» **Source data**:
::::::::
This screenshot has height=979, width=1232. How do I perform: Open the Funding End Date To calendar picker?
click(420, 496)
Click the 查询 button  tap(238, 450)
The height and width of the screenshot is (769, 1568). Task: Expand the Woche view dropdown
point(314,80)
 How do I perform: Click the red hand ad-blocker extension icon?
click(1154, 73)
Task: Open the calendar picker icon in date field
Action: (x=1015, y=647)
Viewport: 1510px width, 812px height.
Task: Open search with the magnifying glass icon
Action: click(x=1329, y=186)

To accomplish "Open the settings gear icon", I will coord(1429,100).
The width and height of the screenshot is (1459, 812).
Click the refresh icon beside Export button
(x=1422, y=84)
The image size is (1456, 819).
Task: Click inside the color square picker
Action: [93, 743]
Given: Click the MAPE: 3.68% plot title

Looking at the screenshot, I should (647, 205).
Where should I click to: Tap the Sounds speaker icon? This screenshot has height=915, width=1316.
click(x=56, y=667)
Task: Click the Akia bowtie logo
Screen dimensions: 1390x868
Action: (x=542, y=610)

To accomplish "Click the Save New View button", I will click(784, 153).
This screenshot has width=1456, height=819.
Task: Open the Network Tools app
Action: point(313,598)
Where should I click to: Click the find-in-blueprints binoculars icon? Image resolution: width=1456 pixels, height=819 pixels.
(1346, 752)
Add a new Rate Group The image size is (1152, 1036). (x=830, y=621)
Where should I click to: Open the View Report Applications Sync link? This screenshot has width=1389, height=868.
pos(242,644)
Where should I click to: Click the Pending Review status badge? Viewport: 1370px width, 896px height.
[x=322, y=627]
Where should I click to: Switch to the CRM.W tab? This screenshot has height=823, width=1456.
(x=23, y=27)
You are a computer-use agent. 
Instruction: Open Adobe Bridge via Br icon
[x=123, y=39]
::::::::
» **Work instructions**: Lines from the one holding "Screen dimensions: 1390x868" to the end of the listing above are the only ones to transcribe. Keep each exactly as written.

» **Solution for this problem**:
Screen dimensions: 1390x868
Action: (x=542, y=610)

To accomplish "Click the Save New View button", I will click(784, 153).
This screenshot has width=1456, height=819.
Task: Open the Network Tools app
Action: point(313,598)
Where should I click to: Click the find-in-blueprints binoculars icon? Image resolution: width=1456 pixels, height=819 pixels.
(1346, 752)
Add a new Rate Group The image size is (1152, 1036). (x=830, y=621)
Where should I click to: Open the View Report Applications Sync link? This screenshot has width=1389, height=868.
pos(242,644)
Where should I click to: Click the Pending Review status badge? Viewport: 1370px width, 896px height.
[x=322, y=627]
Where should I click to: Switch to the CRM.W tab? This screenshot has height=823, width=1456.
(x=23, y=27)
You are a computer-use agent. 
Instruction: Open Adobe Bridge via Br icon
[x=123, y=39]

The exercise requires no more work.